Born New York, 1991, lives and works in New York
Hannah Levy’s surrealistic sculptures revisualise the formal language of classic, modernist design office and home furnishings into extraordinary and alluring anthropomorphic forms. Handrails, gym equipment, medical devices, and other mundane, mass-produced, functional items are mined for their forms and likenesses (commonalities), then mutated into unnameable singular things that embody human characteristics and emulate personality. Casts of natural produce and consumables are also subsumed into draped or stretched silicone skins that preserve an implied synthetic sustenance. The highly polished nickel-plated tubular frames of Levy’s sculptures are reminiscent of the flawless minimalism of Mies van der Rohe’s “skin and bone” architecture, while the flesh-like silicone and latex appendages of her sculptures are more analogous to fetishistic objects. It is through this striking discordance that Levy’s works emerge, equally super-normal and sensuously repulsive.
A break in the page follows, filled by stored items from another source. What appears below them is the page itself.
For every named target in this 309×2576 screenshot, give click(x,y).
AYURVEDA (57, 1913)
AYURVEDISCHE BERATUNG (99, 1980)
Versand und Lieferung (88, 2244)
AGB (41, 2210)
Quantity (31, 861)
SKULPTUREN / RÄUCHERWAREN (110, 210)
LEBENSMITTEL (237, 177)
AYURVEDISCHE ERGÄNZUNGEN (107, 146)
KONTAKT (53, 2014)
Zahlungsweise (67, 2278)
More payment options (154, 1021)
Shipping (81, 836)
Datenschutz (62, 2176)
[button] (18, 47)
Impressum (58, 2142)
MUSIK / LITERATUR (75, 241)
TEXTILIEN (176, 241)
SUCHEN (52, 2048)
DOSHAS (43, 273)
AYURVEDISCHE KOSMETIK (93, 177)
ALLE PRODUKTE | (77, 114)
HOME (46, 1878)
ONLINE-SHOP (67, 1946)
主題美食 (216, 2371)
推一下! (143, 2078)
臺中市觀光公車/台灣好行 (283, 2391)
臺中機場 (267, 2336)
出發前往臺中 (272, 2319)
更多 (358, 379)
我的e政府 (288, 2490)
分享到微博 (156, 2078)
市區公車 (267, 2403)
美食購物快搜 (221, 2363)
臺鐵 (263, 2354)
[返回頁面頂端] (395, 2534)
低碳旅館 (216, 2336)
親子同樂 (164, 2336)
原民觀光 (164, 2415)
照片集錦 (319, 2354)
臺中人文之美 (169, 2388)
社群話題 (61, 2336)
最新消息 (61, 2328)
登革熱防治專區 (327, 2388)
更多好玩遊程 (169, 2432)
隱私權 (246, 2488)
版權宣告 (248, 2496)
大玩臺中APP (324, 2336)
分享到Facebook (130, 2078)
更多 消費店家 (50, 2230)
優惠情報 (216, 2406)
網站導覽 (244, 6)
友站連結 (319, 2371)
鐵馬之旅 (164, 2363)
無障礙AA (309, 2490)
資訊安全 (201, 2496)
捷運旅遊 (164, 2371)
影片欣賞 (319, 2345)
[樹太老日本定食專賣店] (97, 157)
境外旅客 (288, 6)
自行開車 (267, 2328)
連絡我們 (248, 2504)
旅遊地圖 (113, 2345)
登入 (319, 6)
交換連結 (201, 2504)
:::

Hannah Levy held her first solo exhibition, Panic Hardware, with mother’s tankstation in May 2018 and her second solo exhibition with the gallery is forthcoming in 2021. Selected exhibitions and activities include: Pendulous Picnic, Casey Kaplan, New York (solo, 2020); Bone-in, Jeffrey Stark (solo 2019); The Artist is Present, Yuz Museum, Shanghai (2018), The Artsy Vanguard, Bergdorf Goodman, New York, Being There, Louisiana Museum of Modern Art (2017); Past Skin, MoMA PS1, New York (2017); Things I Think I Want, Frankfurter Kunstverein, Frankfurt (2017); White Flag Projects Library, St. Louis (solo, 2016); Soft Costs_Money Over World, Kunstverein Wiesen, Wiesen (2016); Parked Like Serious Oysters, Museum für Moderne Kunst, Frankfurt (2015) and Pretty Eyes, Electric Bills, Fordham University, New York (2015). Levy completed her MA at the Städelschule, Frankfurt in 2015.